(DATA EXTRACT)
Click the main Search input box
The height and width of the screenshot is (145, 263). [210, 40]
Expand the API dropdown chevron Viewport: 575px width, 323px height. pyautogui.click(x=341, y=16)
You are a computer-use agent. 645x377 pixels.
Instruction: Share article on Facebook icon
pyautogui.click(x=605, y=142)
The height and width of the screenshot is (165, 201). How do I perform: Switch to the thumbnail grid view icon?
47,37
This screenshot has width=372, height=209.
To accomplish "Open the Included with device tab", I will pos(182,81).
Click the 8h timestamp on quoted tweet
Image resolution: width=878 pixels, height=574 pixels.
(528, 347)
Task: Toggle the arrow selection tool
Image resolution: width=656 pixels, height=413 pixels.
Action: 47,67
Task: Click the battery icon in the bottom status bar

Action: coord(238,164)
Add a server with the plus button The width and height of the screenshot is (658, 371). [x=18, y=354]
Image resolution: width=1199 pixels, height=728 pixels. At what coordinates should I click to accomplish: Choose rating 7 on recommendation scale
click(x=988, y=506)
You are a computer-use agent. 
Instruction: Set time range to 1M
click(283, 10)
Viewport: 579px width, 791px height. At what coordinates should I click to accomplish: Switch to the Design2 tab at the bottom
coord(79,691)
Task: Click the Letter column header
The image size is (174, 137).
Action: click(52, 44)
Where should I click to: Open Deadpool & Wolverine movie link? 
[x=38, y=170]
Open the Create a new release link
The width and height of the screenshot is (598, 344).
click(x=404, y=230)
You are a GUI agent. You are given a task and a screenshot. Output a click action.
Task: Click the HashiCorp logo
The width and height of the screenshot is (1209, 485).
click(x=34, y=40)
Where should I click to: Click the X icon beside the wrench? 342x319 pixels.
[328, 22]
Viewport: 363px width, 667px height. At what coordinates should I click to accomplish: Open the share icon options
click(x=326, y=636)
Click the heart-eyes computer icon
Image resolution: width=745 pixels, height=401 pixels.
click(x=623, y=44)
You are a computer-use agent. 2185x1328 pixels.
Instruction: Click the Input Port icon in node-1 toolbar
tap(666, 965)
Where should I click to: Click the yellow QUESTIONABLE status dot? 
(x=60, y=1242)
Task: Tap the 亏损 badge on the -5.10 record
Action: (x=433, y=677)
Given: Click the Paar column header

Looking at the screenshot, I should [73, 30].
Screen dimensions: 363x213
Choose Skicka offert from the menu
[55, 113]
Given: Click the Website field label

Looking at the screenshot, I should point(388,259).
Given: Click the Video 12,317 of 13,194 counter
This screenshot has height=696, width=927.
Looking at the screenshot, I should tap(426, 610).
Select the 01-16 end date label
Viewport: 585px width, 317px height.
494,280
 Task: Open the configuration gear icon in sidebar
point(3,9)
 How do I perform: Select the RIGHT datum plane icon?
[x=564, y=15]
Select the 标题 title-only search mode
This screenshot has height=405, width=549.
(End DATA EXTRACT)
[REQUIREMENT]: From beginning to end, the data must be duplicated exactly.

[OUTPUT OF THE EXERCISE]:
Click the main Search input box
The height and width of the screenshot is (145, 263). [210, 40]
Expand the API dropdown chevron Viewport: 575px width, 323px height. pyautogui.click(x=341, y=16)
You are a computer-use agent. 645x377 pixels.
Instruction: Share article on Facebook icon
pyautogui.click(x=605, y=142)
The height and width of the screenshot is (165, 201). How do I perform: Switch to the thumbnail grid view icon?
47,37
This screenshot has width=372, height=209.
To accomplish "Open the Included with device tab", I will pos(182,81).
Click the 8h timestamp on quoted tweet
Image resolution: width=878 pixels, height=574 pixels.
(528, 347)
Task: Toggle the arrow selection tool
Image resolution: width=656 pixels, height=413 pixels.
Action: 47,67
Task: Click the battery icon in the bottom status bar

Action: coord(238,164)
Add a server with the plus button The width and height of the screenshot is (658, 371). [x=18, y=354]
Image resolution: width=1199 pixels, height=728 pixels. At what coordinates should I click to accomplish: Choose rating 7 on recommendation scale
click(x=988, y=506)
You are a computer-use agent. 
Instruction: Set time range to 1M
click(283, 10)
Viewport: 579px width, 791px height. At what coordinates should I click to accomplish: Switch to the Design2 tab at the bottom
coord(79,691)
Task: Click the Letter column header
The image size is (174, 137).
Action: click(52, 44)
Where should I click to: Open Deadpool & Wolverine movie link? 
[x=38, y=170]
Open the Create a new release link
The width and height of the screenshot is (598, 344).
click(x=404, y=230)
You are a GUI agent. You are given a task and a screenshot. Output a click action.
Task: Click the HashiCorp logo
The width and height of the screenshot is (1209, 485).
click(x=34, y=40)
Where should I click to: Click the X icon beside the wrench? 342x319 pixels.
[328, 22]
Viewport: 363px width, 667px height. At what coordinates should I click to accomplish: Open the share icon options
click(x=326, y=636)
Click the heart-eyes computer icon
Image resolution: width=745 pixels, height=401 pixels.
click(x=623, y=44)
You are a computer-use agent. 2185x1328 pixels.
Instruction: Click the Input Port icon in node-1 toolbar
tap(666, 965)
Where should I click to: Click the yellow QUESTIONABLE status dot? 
(x=60, y=1242)
Task: Tap the 亏损 badge on the -5.10 record
Action: (x=433, y=677)
Given: Click the Paar column header

Looking at the screenshot, I should [73, 30].
Screen dimensions: 363x213
Choose Skicka offert from the menu
[55, 113]
Given: Click the Website field label

Looking at the screenshot, I should point(388,259).
Given: Click the Video 12,317 of 13,194 counter
This screenshot has height=696, width=927.
Looking at the screenshot, I should tap(426, 610).
Select the 01-16 end date label
Viewport: 585px width, 317px height.
494,280
 Task: Open the configuration gear icon in sidebar
point(3,9)
 How do I perform: Select the RIGHT datum plane icon?
[x=564, y=15]
Select the 标题 title-only search mode
This screenshot has height=405, width=549.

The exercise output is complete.